[Data entries]
········

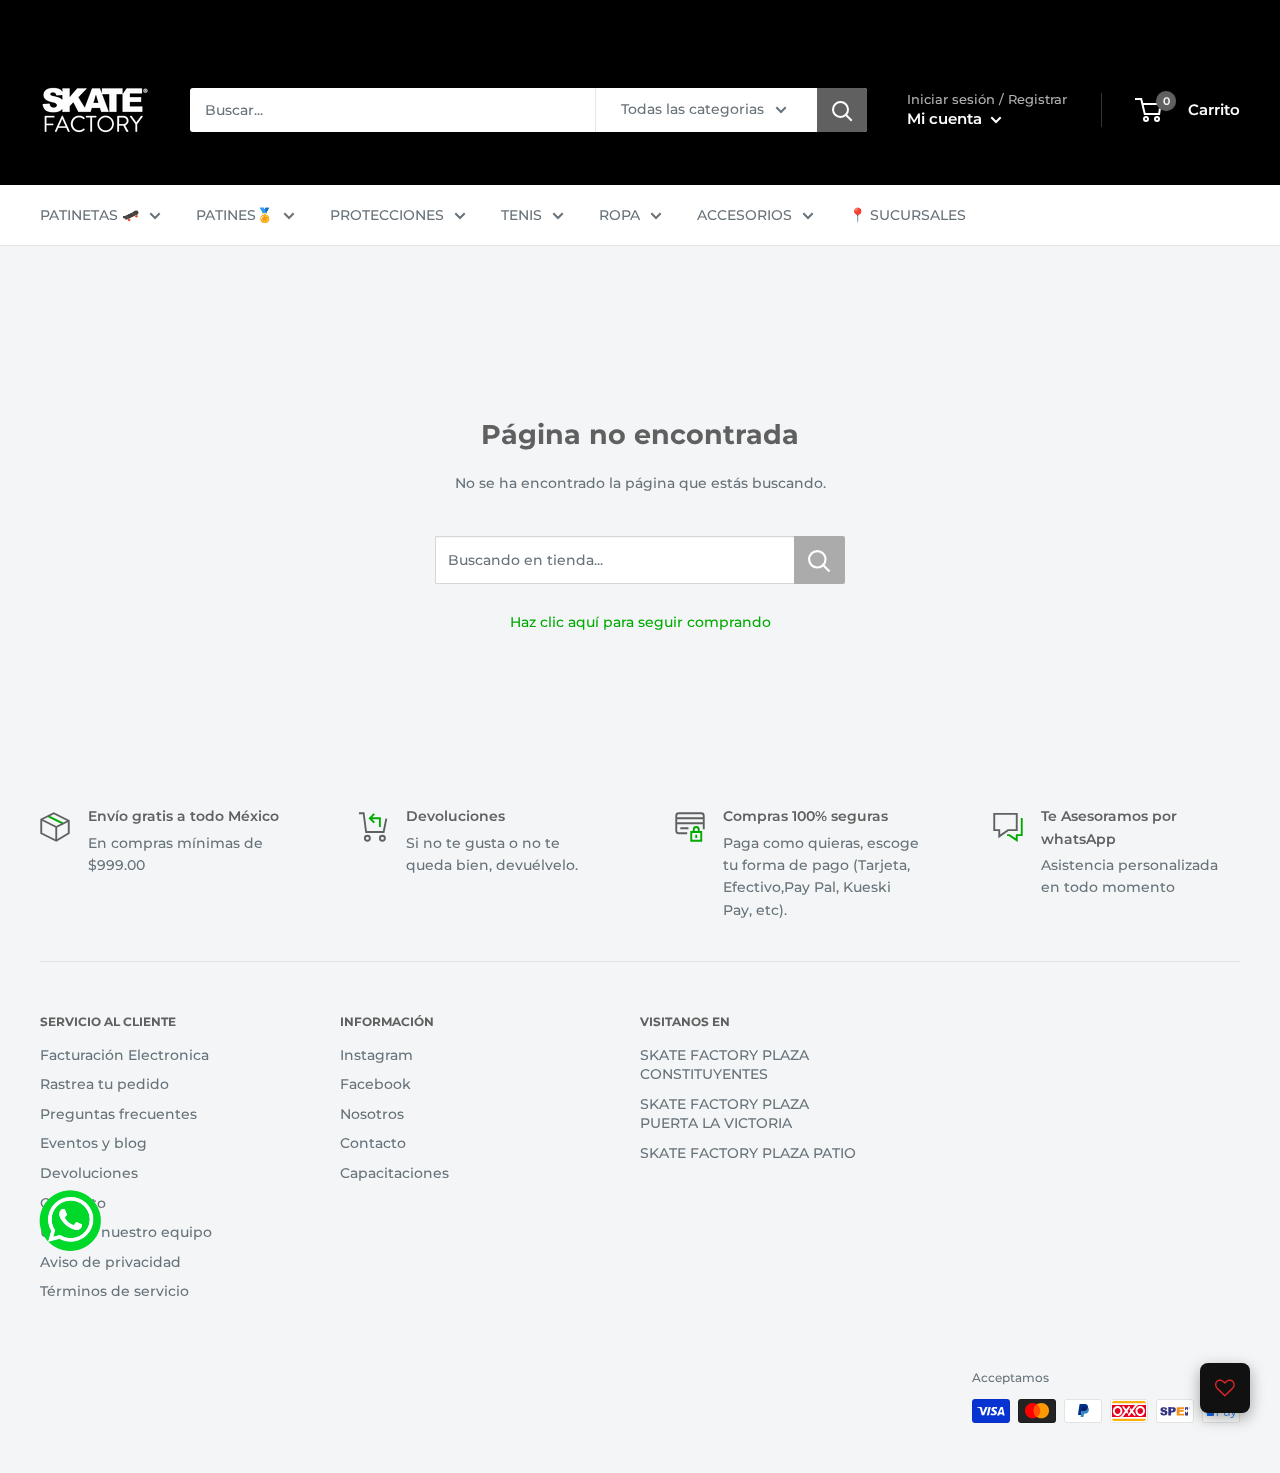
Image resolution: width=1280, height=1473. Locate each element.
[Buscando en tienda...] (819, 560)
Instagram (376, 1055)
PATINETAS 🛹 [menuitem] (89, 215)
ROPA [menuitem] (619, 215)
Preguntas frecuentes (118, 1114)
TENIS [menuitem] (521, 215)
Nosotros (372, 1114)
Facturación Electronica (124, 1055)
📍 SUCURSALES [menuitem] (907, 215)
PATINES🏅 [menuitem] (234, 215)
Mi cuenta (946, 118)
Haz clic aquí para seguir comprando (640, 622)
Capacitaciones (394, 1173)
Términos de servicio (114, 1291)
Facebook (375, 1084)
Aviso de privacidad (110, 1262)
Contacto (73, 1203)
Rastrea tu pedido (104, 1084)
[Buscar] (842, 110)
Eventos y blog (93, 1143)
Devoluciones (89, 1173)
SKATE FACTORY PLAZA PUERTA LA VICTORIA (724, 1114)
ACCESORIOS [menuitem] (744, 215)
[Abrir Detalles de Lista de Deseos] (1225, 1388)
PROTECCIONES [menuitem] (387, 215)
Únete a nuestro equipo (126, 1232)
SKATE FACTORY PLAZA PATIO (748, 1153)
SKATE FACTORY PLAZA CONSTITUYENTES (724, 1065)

········

§ Problem description: Using the records above, select and copy every line that has the word "menuitem".

§ Written solution:
PATINETAS 🛹 [menuitem] (89, 215)
ROPA [menuitem] (619, 215)
TENIS [menuitem] (521, 215)
📍 SUCURSALES [menuitem] (907, 215)
PATINES🏅 [menuitem] (234, 215)
ACCESORIOS [menuitem] (744, 215)
PROTECCIONES [menuitem] (387, 215)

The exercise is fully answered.